Eight common practices to address vulnerabilities, exploits or weaknesses that expose companies to risk are:
- Patch Management
- System Hardening
- Network Security
- System Monitoring
- Malicious Code Prevention
- User Awareness and Training
- Having a Plan
There are many reasons software patches are released including fixing known security risks. Hackers are creative and smart, but they are not nice. They use known and unknown application or system vulnerabilities to exploit unpatched systems. The Common Vulnerabilities and Exposures report (CVE), funded by the United States Department of Homeland Security, is a dictionary of publicly known information security vulnerabilities and exposures. Companies can remain secure from known vulnerabilities but only if they keep their system patches up to date.
According to the 2015 Verizon Data Breach Investigations Report, 99.9% of all exploited, but avoidable, vulnerabilities occurred more than a year after the Common Vulnerabilities and Exposures (CVE) report was published. IT management should establish a formal system patching policy to mandate the patching frequency, risk assessment, testing and implementation methods. Patches should be applied to insure browsers, browser plugins, applications, and operating systems including mobile devices remain safe from known exploits.
All systems need to be hardened (secured) appropriately. Thinking about building a high security prison, you would need to remove big windows and limit entrances and exits in order to keep the prisoner (in our case, information) secure. Systems including servers, desktops, laptops, and mobile devices should be configured to only provide the minimum necessary services and only to appropriate users and systems. Default passwords should be changed. Enable auditing on critical and significant security-related events. Organizations should establish system security standards and configuration guides to insure consistency and effectiveness.
Enable Intrusion Detection and Prevention to protect unpatched vulnerabilities from being exploited, to protect against social engineering attacks, and to stop malware from reaching endpoints. Network Configuration should deny all activities that are not expressly allowed. Establish network access rules that allow only valid access. Conducting regular Vulnerability Assessments can help identify threats and vulnerabilities.
Understand the normal behavior of networks, systems, and applications. Develop network and system profiles to better recognize unusual behavior. Conduct in-depth system and network security audits and review system log files to monitor compliance to security protocols or violation alerts.
Data in transit or at rest should be protected. Many states require notification if a breach compromises unencrypted personal information. Organizations should establish a data encryption policy to dictate data classifications and identify data that needs to be encrypted. However, encryption should only be part of the overall security and data protection strategy and should help support other security measures.
Malicious Code Prevention
Ensure all systems have antivirus software installed. Block files with suspicious file extensions or file extension combinations that are associated with malicious code. Limit the use of nonessential programs that have file transfer capabilities.
Many computer worms spread through unsecured file sharing. Eliminating open Windows file sharing helps prevent externally connected host computers from directly infecting internal servers through open or unrestricted file sharing. Use web browser security settings to prevent unsigned ActiveX controls or other mobile codes from being unknowingly downloaded and executed. Configure Email clients to act more securely.

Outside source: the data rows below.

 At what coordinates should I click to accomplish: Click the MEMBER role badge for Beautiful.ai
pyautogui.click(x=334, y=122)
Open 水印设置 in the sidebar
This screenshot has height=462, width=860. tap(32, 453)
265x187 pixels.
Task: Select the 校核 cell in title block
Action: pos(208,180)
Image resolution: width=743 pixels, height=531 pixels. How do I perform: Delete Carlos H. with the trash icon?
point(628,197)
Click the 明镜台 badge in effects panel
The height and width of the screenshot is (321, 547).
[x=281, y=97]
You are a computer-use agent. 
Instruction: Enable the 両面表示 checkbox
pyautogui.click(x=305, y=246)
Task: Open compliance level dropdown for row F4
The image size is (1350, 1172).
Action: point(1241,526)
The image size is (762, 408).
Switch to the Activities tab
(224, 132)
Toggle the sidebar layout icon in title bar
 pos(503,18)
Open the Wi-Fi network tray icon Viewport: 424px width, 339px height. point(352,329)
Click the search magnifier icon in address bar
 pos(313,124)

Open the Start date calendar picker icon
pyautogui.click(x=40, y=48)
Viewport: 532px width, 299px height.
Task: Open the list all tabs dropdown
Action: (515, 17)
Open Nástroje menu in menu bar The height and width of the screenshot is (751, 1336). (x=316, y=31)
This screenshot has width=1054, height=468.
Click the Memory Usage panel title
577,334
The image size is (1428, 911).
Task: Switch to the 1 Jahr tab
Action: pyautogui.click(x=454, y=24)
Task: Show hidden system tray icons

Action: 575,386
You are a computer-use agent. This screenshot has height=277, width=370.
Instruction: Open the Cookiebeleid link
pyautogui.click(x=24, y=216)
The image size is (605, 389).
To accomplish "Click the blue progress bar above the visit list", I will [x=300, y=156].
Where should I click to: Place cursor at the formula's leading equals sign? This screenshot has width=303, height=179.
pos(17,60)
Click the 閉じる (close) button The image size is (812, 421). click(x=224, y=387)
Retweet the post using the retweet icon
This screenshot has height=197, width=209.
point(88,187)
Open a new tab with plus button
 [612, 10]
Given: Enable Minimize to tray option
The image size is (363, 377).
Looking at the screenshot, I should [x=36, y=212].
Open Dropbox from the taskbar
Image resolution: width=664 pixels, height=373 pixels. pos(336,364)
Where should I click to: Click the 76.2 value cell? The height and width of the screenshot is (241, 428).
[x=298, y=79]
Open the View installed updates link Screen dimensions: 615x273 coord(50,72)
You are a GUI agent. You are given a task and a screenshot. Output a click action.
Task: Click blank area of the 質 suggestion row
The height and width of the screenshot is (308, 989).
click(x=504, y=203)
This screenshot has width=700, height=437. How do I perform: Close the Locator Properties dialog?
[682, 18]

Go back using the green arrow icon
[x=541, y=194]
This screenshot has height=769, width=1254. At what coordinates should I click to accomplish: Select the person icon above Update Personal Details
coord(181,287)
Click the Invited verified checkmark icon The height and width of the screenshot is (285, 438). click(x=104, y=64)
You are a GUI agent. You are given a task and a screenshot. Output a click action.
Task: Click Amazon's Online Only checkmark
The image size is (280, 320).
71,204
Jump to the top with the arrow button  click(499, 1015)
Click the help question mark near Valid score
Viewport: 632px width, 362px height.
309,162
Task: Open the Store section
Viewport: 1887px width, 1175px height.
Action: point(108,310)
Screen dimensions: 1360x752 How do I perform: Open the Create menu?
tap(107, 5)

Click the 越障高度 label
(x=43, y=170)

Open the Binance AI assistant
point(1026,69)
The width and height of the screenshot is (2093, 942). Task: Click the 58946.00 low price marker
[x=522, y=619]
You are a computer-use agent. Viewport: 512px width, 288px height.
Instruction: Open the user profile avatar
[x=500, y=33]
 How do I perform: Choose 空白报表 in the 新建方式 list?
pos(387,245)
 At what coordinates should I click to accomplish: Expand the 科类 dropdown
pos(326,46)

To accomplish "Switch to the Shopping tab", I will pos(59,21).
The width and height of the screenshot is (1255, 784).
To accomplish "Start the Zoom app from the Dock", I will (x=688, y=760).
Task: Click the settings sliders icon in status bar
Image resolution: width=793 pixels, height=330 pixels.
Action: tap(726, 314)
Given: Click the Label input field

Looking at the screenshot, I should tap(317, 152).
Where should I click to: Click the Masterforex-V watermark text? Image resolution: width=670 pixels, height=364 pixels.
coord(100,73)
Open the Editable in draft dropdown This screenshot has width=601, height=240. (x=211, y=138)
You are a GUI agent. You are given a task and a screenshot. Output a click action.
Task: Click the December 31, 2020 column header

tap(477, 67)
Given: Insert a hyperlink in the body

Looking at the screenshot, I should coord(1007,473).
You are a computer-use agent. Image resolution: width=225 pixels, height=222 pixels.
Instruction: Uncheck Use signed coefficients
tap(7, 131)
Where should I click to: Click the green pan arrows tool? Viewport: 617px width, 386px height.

User Awareness and Training
Users should receive ongoing training to be made aware of an organization’s security policies and procedures and appropriate use of system resources. Employee, contractor and vendor training can reduce mistakes that could lead to breaches. Training improves user awareness of abnormal behavior and reduces the frequency of security incidents especially those involving malicious code or violations of acceptable use policies.
Have a Plan of Action
A good number of small businesses lack a security breach response plan of action and some say they don't know where to begin in terms of cyber security. Having a sound security incident response process is necessary for quickly detecting incidents, minimizing the loss and destruction of company resources, mitigating exploited vulnerabilities and restoring business processes to normal.
Eliminating all computer security breaches may be an impossible task. However, implementing effective procedures and the right cyber security strategy plan can greatly reduce the frequency of incidents and protect normal business processes and company resources.